Data security incidents have unique considerations and implications for tribal entities.
Several tribal entities experienced significant ransomware incidents this past year, and given the overall impression that casinos have access to large amounts of cash, threat actors view tribally owned casinos as favorable victims.
For Native American tribes and Alaska Native Corporations, incident response is not one-size-fits-all. While a tribe itself may be a sovereign nation, most tribes operate complex business ventures, including those in the tourism, mobile gaming, manufacturing, and healthcare spaces, and the general idea that all governmental and commercial activities both on- and off-reservation are protected by sovereign immunity is changing in today’s virtual world. For instance, federal courts are now weighing issues related to tribal casinos’ operation of online gaming, which may ultimately impact applicability of state and federal privacy regulations.

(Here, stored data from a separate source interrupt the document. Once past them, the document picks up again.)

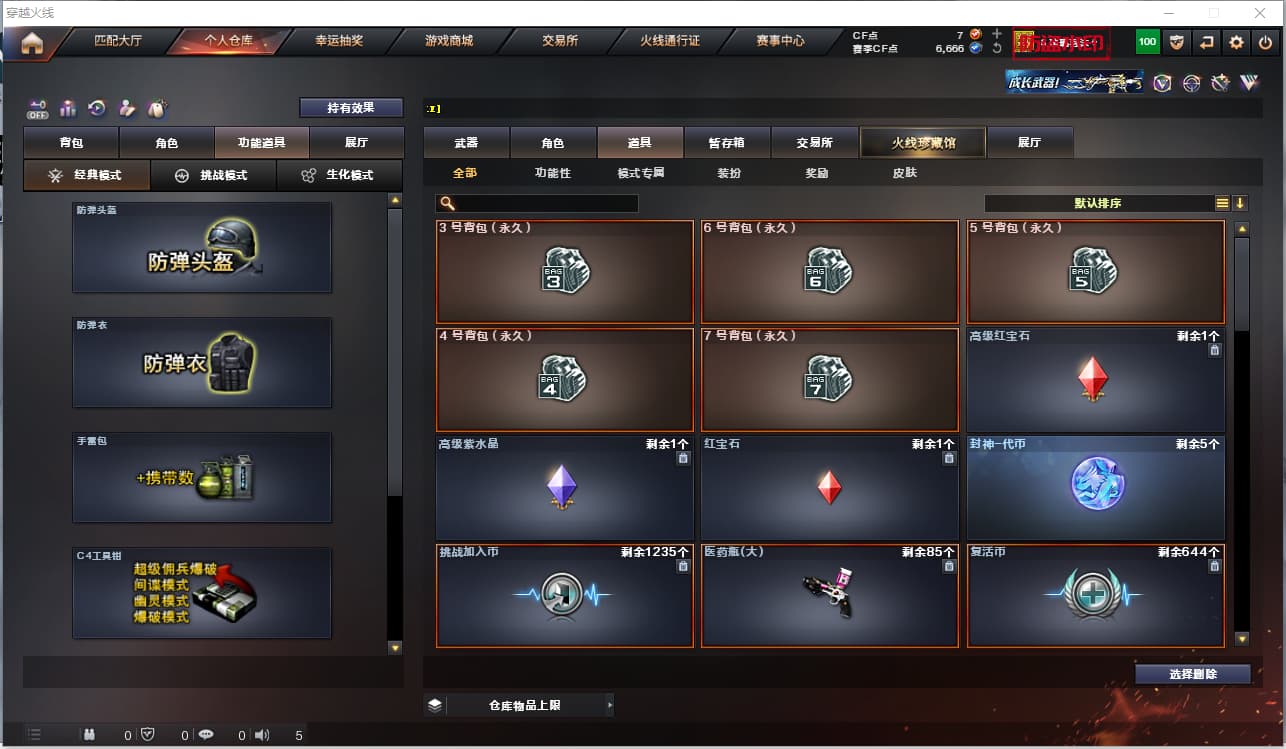Switch to the 幸运抽奖 tab
The image size is (1286, 749).
click(339, 41)
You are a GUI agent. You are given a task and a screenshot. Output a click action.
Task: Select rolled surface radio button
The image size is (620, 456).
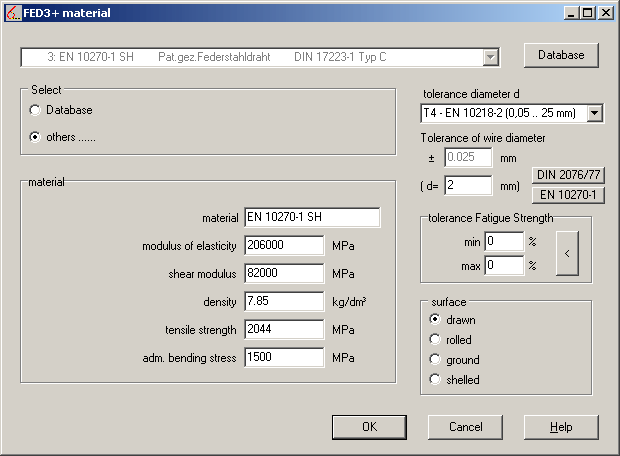point(435,340)
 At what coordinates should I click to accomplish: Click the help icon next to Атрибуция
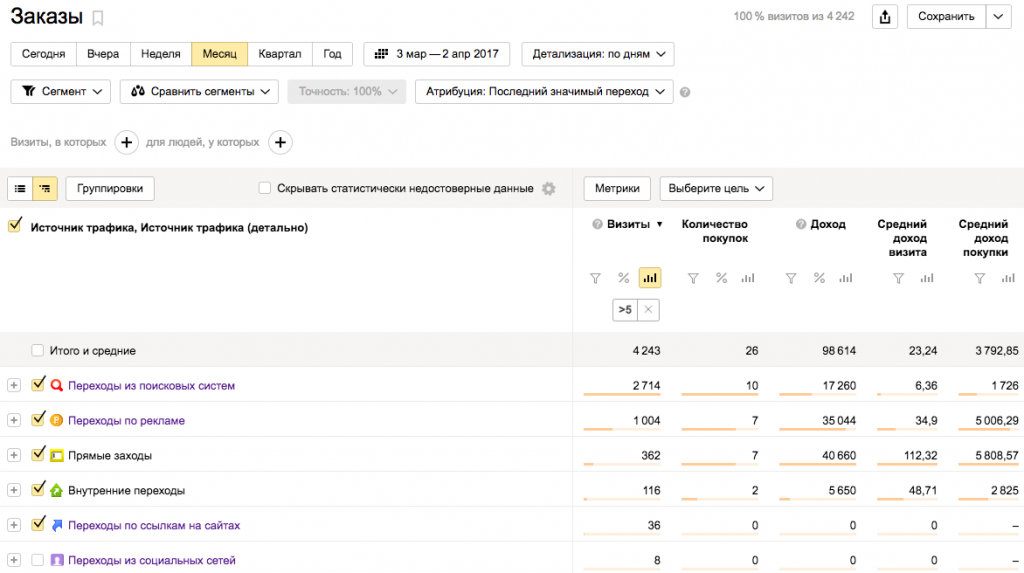click(685, 92)
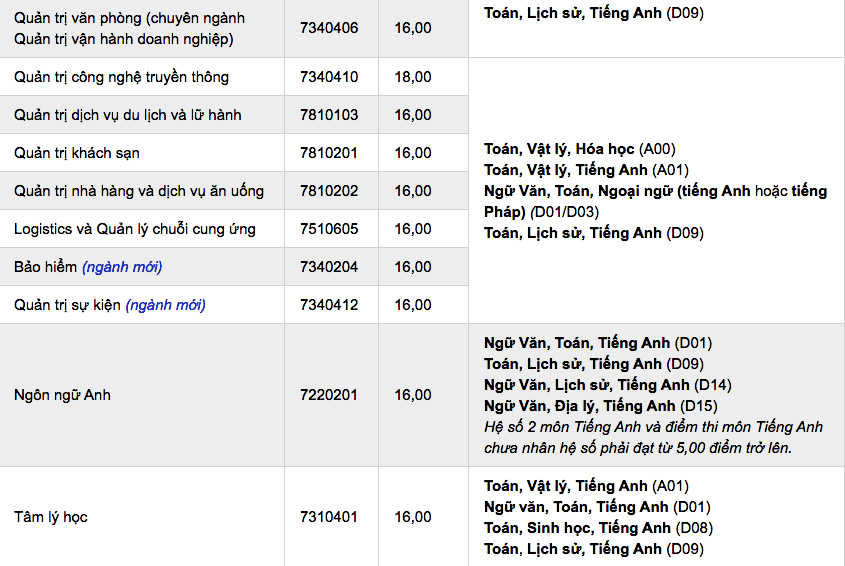Select the Quản trị khách sạn row name

click(77, 153)

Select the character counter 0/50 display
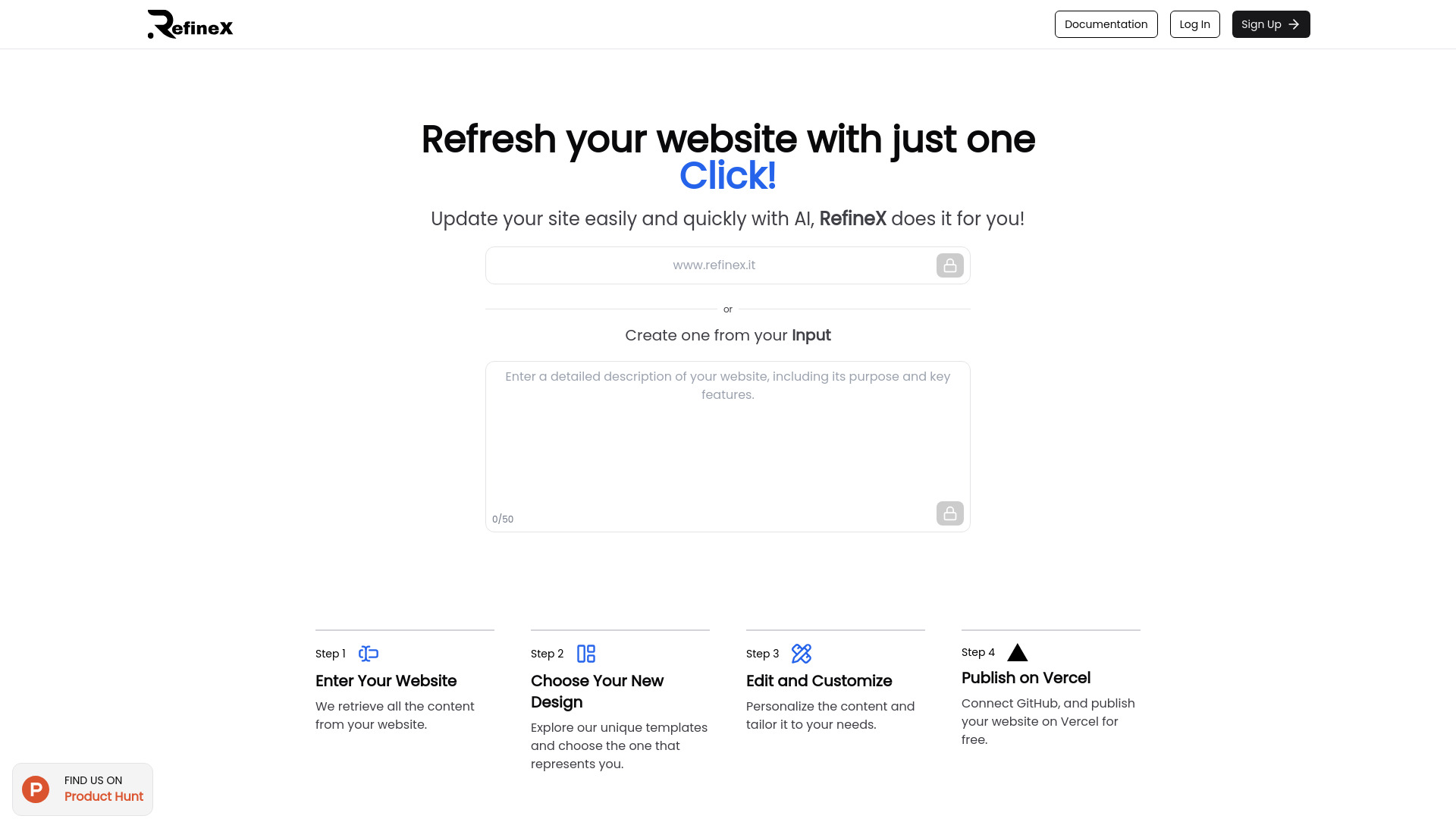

Data governance and privacy regulations should be top of mind for leadership. Tribes typically hold four classes of data: Commerce (IRS Form W-2 G, contracts); Government (member information, employment); Member Services (health, housing, funding); and Cultural (language records, photo archives). Tribes should invest in determining the value and location of each class of data; it is more than an exercise in data mapping – it is a key element in cyber preparedness. Tribes also should focus on compliance with privacy regulations. Many tribal entities are now working to implement their own privacy laws and assess what risks they might face if a federal privacy law were to be enacted. Tribes can enact laws to direct how they want to protect the data they hold, and compliance with these laws should be incorporated into the incident response plan.